Okay, as this is a fairly expansive topic, I'll try to keep this somewhat succinct. What I'm proposing here is that schizophrenia (and, by extension, a significant proportion of other mental conditions currently treated by psychotherapy and pharmacotherapy) is a genuine medical condition according to any reasonable definition of the term, featuring underlying physical causes. I'm certainly not trying to argue that every historical treatment for mental illness has been a good idea, or even that all current treatments are effective/ethical/economic, although I am willing to argue that some treatments do provide at least a modicum of relief for patients, and that broadly speaking the current range of psychiatric interventions are probably the best options available. Please note that the evidence I'm providing represents a quick-and-dirty search on google scholar and pubmed; there are plenty of areas I haven't even touched on, and for all of my citations there are most likely a number of additional papers (some of which may well be better than the ones I've chosen) which examined the same issue.

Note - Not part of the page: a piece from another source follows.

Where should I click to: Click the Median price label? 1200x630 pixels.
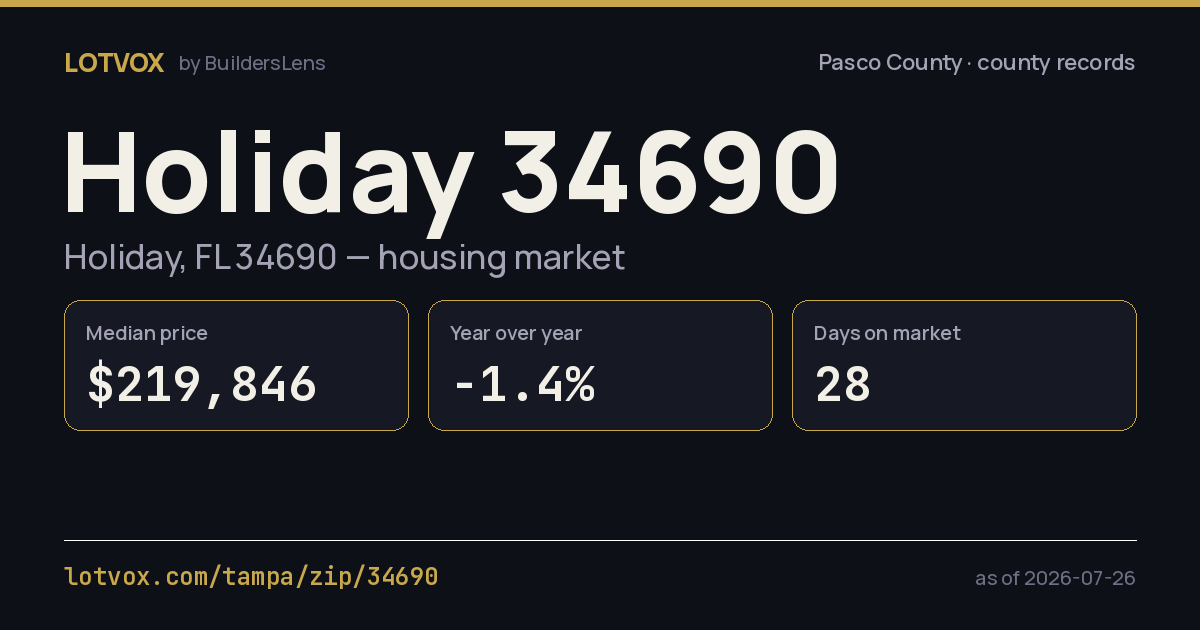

The underlying physical changes in the brains of schizophrenics are gradually becoming better understood. Patients exhibiting the cluster of symptoms associated with schizophrenia can be identified and put through a wide variety of tests which, when analysed, demonstrate significant structural differences between the brains of schizophrenics and the brains of the "normal" population. This ranges from relatively obvious large-scale changes such as shrinkage of the ventricles to more subtle changes in white matter connectivity and hippocampus volume. In the latter instance, they specifically compared structural abnormalities in first-episode patients with those who have suffered from the condition for a long time and found similar volume reductions, suggesting that the changes do not stem from from extended periods of pharmaceutical treatment, social withdrawal, or any similar factors. In addition to structural differences, there have been differences observed in receptor function, with post-mortem brains of schizophrenics exhibiting lower concentrations of glutamate receptors, among other changes.
Further supporting an underlying physical cause, there is well-established heritability in the condition. Having a close relative with schizophrenia significantly increases the risk of the condition, getting up to 40% or so if one has an identical twin with it. This link is maintained even across people who have been adopted, indicating that it’s not an environmental factor. With more recent advances in genotyping and bioinformatics, it has become possible to identify specific regions of the genome strongly associated with schizophrenia. While there is plenty of support for genetic factors playing a major role in the development of the condition, they aren’t the whole story, with a range of environmental factors also playing a role.
Like many other physical disorders, schizophrenia responds to treatment in a somewhat predictable manner. Obviously there are a range of different sub-types of the condition and a huge range of variables specific to each patient which could confound treatment, but nevertheless there is a variety of somewhat useful treatment options. Pharmacotherapy can be effective at improving quality of life for patients, with modern atypical antipsychotics providing significant improvement in the mental state of patients (measured by the standardised PANSS test) when compared with placebo in randomised trials. If it weren’t a physical condition, one would expect the placebo to perform as well as the active compound. With regards to psychotherapy, there is evidence that cognitive behavioural therapy significantly benefits schizophrenics, beyond the benefit provided by talk therapy in general.
Taken together, this brief roundup of evidence strongly suggests that the condition (or range of conditions) characterised as schizophrenia has an underlying physical cause, and that it is amenable to treatment through conventional medical means. The condition is relatively stable in its incidence across countries and cultures, follows a well-defined set of symptoms, and is not under the control of the patient suffering from it, all of which says to me that it can reasonably considered an illness. More generally, I don’t really see how anyone can seriously argue that mental illness doesn’t exist at all. There are certainly reasonable arguments to be made about the degree of medicalisation of physiological/psychological phenomena, the extent of use of pharmacotherapy, the application of force when dealing with people suspected of posing a danger to themselves or others, etc., but none of this changes the fact that mental illness exists. Indeed, it would be surprising if it didn’t exist - the brain is a physical system like any other organ and, as such, is prone to defects and pathological functions (perhaps even more so than most other organs, given its exquisite complexity). Given that the brain controls behaviour, among other things, it would be downright amazing if people never developed physical malfunctions which manifested as behavioural problems. That’s not to say that all behavioural problems have a physiological underpinning (or even that they’re all necessarily “problems”), and I don’t think that having a mental illness necessarily excuses one from behaving in a reasonable manner, even if doing so is more difficult than for a “normal” person.
Hope that was of some interest, do feel free to ask questions, demand clarification, or whatnot, and I’ll get back to you in due course. Also, if you’re having trouble getting through the paywall on any of the journal sites, I should be able to find and send you PDF copies of any papers you’re particularly interested in reading.